Suppose we inject some H and measure the annihilation photon energies.

Then we accelerate the mixture (somehow) to a velocity around .99c and measure the energies of those photons that are emerging orthogonal to the velocity of our mixture. Are the energies the same as those resulting from the rest condition?

Forget all the stuff about anti-hydrogen. In some frame you have light emitted in some direction. You ask, how does its frequency look in a frame moving at .99c orthogonal to the emission direction in the frame at rest with the emitter? That is just the relativistic transverse doppler. From the change in frequency, you get change in energy. I only took a quick glance at the following, but it looked reasonable:

http://en.wikipedia.org/wiki/Transverse_Doppler_effect#Transverse_Doppler_effect
 
  • #3
PAllen said:
Forget all the stuff about anti-hydrogen. In some frame you have light emitted in some direction. You ask, how does its frequency look in a frame moving at .99c orthogonal to the emission direction in the frame at rest with the emitter? That is just the relativistic transverse doppler. From the change in frequency, you get change in energy. I only took a quick glance at the following, but it looked reasonable:

http://en.wikipedia.org/wiki/Transverse_Doppler_effect#Transverse_Doppler_effect

anti-H is not essential to the discussion, but any decay mode that produces photons.

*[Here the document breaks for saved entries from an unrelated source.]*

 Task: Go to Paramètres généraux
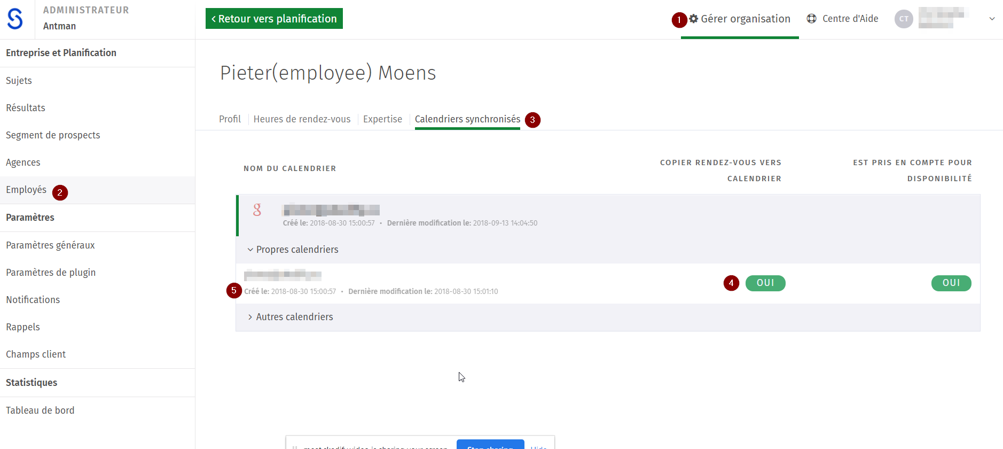click(50, 245)
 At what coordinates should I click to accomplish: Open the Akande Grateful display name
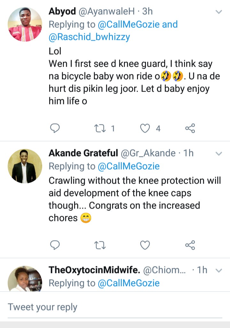point(83,153)
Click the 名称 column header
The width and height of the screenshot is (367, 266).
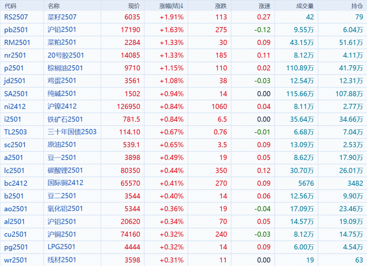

Does an unstable particle that emits light generate (by measurement of the transversely emitted radiation) higher frequency light, shorter wavelength light, more energetic photons, in frame moving at .99c with respect to an external frame? Or are they same?

Does the averaged energy/wavelength of all the emitted photons in the same frame equal the averaged energy of all the photons when there is the .99c differential.

The motivation for the question involves decay energies, not merely any transverse differential of any emitter. I don't want to get into why, just yet.
 
  • #4
Two particles with four momenta (1,0,0,0) and (1,0,0,0) can annihilate to form a pair of photons with four momenta (1,0,1,0) and (1,0,-1,0). If you boost those four momenta in the x direction then the t components will be greater than 1, but they will not be orthogonal to the velocity. The orthogonality condition is not possible for both photons.
 
  • #5
danR said:
anti-H is not essential to the discussion, but any decay mode that produces photons.

Does an unstable particle that emits light generate (by measurement of the transversely emitted radiation) higher frequency light, shorter wavelength light, more energetic photons, in frame moving at .99c with respect to an external frame? Or are they same?

Does the averaged energy/wavelength of all the emitted photons in the same frame equal the averaged energy of all the photons when there is the .99c differential.

The motivation for the question involves decay energies, not merely any transverse differential of any emitter. I don't want to get into why, just yet.

In practice, this is rather complicated. The transverse doppler effect is of order v^2/c^2. The longitudinal doppler is of order v/c. Thus, if the you are measuring photons that are only approximately orthogonal to the relative motion between emitter and receiver, the normal doppler will swamp the transverse doppler. Thus, if you imagine a gamma ray emitter moving at .99c relative to a measuring device, the transverse doppler will be the dominant effect for only the tiniest moment.

You are being vague about experimental setup. To be precise, let's say you have an emitter of exactly 1 mev gamma rays, with very frequent emission, moving by a detector at .99c. As it approaches from the distance, the gamma rays received start out at about 14 mev, decreasing to 1 mev just before the emitter is exactly transverse (you will detect this photon when the emitter is just past transverse), then decreasing all the way to appx. 1/14 mev as the emitter recedes to the distance.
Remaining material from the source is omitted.